(PAGE EXTRACT)

The most potent cellulase-producing bacterial strain was primarily identified using physiological, biochemical, and microscopic examination. Gram-reaction, enzymatic activity (urease, coagulase, catalase, and oxidase test), O/F (oxidation/fermentation) test, carbohydrate fermentation, methyl red test, indole test, citrate utilization, Voges-Proskauer test, and utilization of some substrates such as gelatin and starch were achieved for traditional identifications based on standard key [18].

(End PAGE EXTRACT)

> **TASK SET**:
1. Copy the part of the bacterial identification passage from "The most potent" to "standard key [18]." word for word.
2. Carry on the passage about identifying the cellulase-producing strain, starting after its last sentence.

(RECORDS)

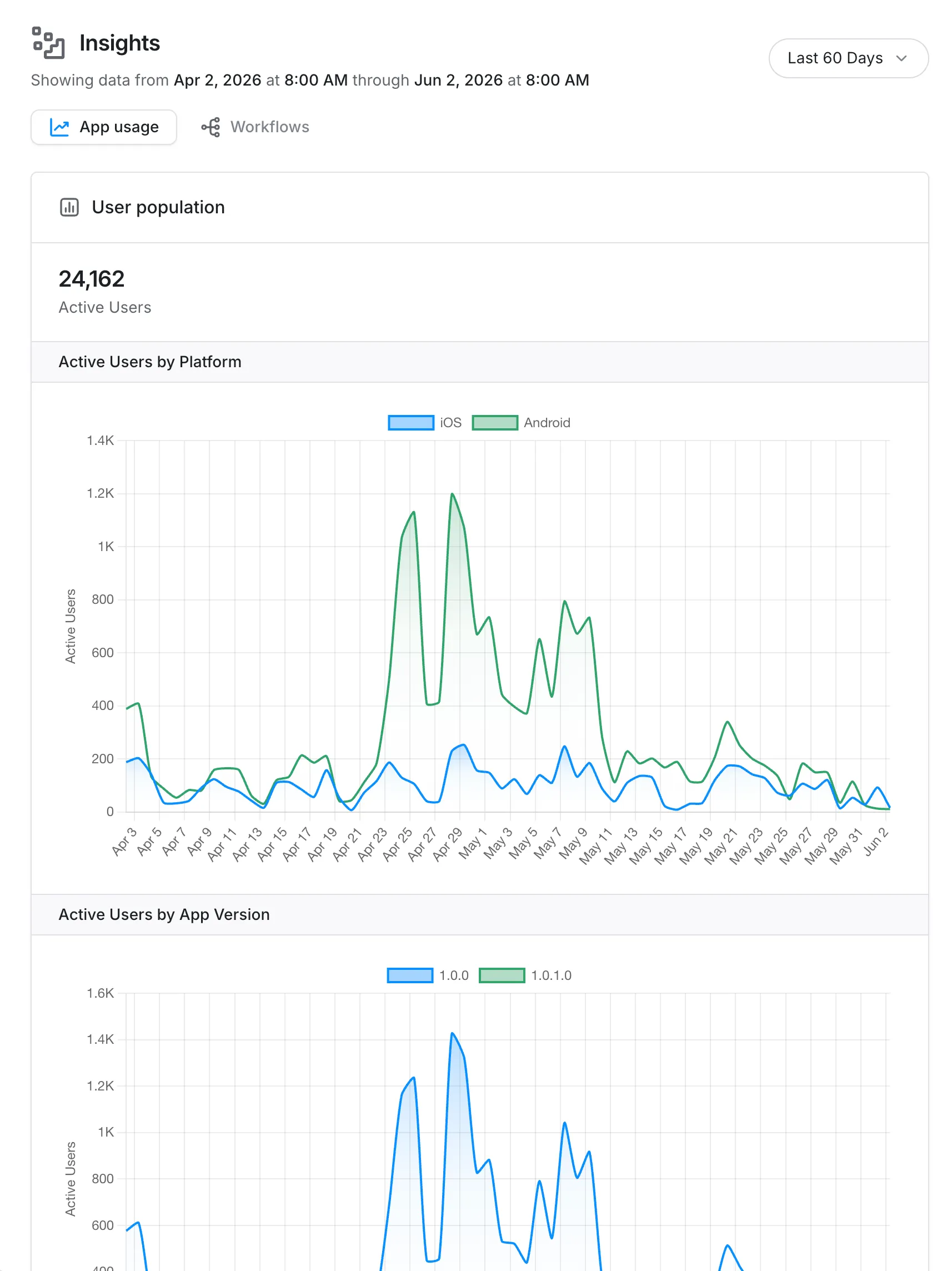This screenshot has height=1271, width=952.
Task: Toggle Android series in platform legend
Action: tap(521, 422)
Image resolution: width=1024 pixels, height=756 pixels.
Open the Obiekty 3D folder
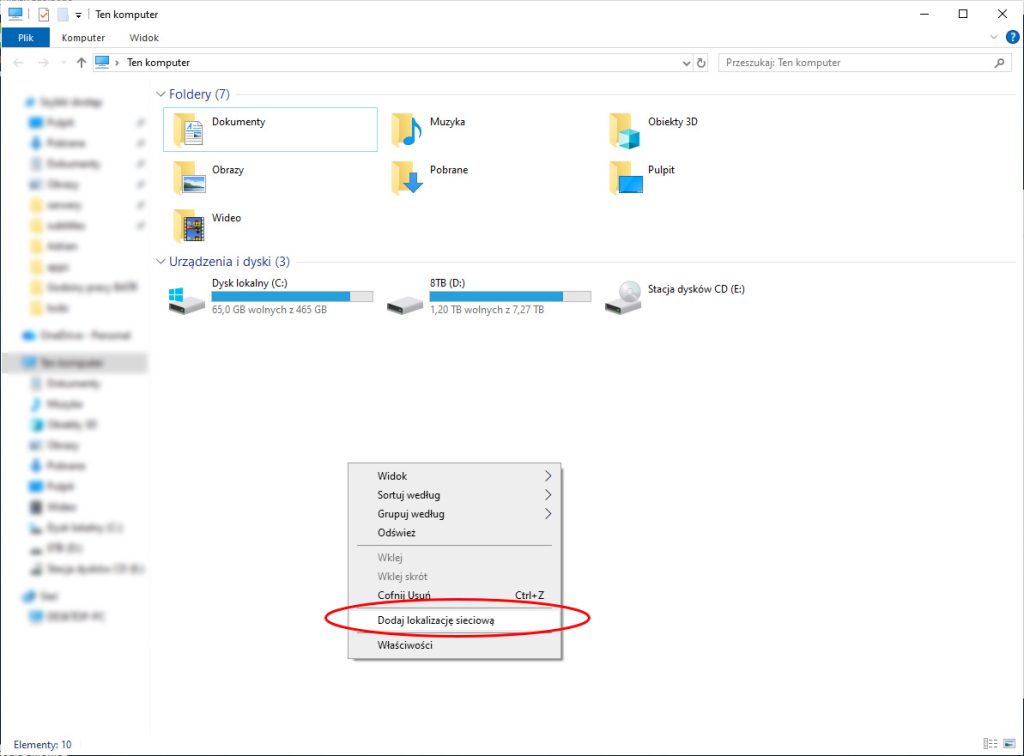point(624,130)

(End RECORDS)
(RECORDS)

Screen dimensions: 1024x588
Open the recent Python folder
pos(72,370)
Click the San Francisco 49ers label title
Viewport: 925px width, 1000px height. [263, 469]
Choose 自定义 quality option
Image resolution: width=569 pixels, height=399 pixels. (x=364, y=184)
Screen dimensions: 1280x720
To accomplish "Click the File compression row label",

(End RECORDS)

> **PER-TASK ANSWERS**:
1.
The most potent cellulase-producing bacterial strain was primarily identified using physiological, biochemical, and microscopic examination. Gram-reaction, enzymatic activity (urease, coagulase, catalase, and oxidase test), O/F (oxidation/fermentation) test, carbohydrate fermentation, methyl red test, indole test, citrate utilization, Voges-Proskauer test, and utilization of some substrates such as gelatin and starch were achieved for traditional identifications based on standard key [18].

2.
To confirm traditional identification, the amplification and sequencing of the 16s rRNA gene region were performed using universal primers of 27f (5'-AGA GTT TGA TCC TGGCTC AG-3') and 1492r (5'-GGT TAC CTT GTT ACG ACTT-3') [19]. The PCR tube was filled with the following components: 0.5 mM MgCl2, 1×PCR buffer, 2.5U Taq-DNA polymerase (Qiagen, Country), 0.5 μM of universal primer, 0.25 mM dNTP, and 5 ng of genomic DNA. The analysis was performed using the following protocol: an initial denaturation step at 94°C for 3 min, followed by 30 cycles of denaturation at 94°C for 0.5 min, annealing at 55°C for 0.5 min, extension at 72°C for 1 min, and a final extension step at 72°C for 10 min [20]. The PCR result was sequenced (forward and reverse) using the 3730xl DNA Analyzer technology from Applied Biosystems (Egypt) at Sigma. NCBI's BLAST nucleotide was used to verify whether the retrieved sequence was similar to any in the GenBank database. The phylogenetic tree was built using the neighbor-joining method in MEGA (Version 6.1) software at a confidence level of 1000 replicates.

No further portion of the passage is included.